## Task requirements:
Return the lines of the listing below verbatim, beginning with its first line and ending after the line that contains "Refund and Return Policy (76, 447)".

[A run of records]
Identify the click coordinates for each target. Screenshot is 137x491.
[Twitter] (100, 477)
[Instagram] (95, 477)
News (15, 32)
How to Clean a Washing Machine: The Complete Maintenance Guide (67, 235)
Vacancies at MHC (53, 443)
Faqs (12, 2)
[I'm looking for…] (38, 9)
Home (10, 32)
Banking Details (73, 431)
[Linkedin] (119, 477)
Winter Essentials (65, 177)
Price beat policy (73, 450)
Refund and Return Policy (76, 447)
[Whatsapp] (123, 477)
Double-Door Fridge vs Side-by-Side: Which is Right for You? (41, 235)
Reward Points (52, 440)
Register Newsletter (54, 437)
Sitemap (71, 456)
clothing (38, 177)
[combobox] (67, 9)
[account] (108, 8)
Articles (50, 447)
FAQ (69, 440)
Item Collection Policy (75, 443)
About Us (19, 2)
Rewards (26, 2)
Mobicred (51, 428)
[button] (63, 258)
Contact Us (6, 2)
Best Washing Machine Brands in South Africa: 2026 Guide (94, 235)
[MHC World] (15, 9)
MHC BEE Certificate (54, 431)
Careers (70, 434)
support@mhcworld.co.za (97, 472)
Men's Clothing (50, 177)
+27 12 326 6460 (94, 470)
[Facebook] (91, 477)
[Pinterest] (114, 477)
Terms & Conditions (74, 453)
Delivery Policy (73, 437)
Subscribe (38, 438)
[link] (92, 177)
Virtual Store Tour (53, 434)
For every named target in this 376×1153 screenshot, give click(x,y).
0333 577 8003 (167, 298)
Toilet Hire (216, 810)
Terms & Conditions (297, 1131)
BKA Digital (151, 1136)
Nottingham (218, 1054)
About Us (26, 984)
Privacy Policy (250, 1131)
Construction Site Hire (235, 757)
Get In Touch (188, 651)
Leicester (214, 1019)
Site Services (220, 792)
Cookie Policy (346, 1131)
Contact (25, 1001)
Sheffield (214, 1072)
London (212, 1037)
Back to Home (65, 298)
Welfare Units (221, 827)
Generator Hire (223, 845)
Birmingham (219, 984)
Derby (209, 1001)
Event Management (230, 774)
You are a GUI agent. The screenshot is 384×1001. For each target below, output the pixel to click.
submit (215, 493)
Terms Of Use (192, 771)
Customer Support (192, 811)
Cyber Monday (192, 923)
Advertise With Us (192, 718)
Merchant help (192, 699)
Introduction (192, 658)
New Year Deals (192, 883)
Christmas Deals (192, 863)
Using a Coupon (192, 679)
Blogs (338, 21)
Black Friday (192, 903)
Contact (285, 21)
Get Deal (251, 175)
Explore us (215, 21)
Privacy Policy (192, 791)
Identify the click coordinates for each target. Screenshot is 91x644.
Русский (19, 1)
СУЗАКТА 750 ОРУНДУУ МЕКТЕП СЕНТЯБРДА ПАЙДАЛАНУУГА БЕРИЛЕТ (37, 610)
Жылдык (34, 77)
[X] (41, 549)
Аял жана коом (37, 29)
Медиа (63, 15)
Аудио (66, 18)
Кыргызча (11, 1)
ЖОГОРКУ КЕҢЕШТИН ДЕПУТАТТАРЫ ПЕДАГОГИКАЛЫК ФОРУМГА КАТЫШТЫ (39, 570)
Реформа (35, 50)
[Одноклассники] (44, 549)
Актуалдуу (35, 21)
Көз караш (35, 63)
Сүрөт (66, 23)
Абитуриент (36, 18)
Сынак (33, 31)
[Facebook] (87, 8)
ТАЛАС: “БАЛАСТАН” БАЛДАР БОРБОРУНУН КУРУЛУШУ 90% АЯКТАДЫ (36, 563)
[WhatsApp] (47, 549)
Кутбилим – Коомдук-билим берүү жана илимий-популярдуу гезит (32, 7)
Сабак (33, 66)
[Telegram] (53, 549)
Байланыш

## Result of this task:
Identify the click coordinates for each target. Screenshot is 137x491.
[Twitter] (100, 477)
[Instagram] (95, 477)
News (15, 32)
How to Clean a Washing Machine: The Complete Maintenance Guide (67, 235)
Vacancies at MHC (53, 443)
Faqs (12, 2)
[I'm looking for…] (38, 9)
Home (10, 32)
Banking Details (73, 431)
[Linkedin] (119, 477)
Winter Essentials (65, 177)
Price beat policy (73, 450)
Refund and Return Policy (76, 447)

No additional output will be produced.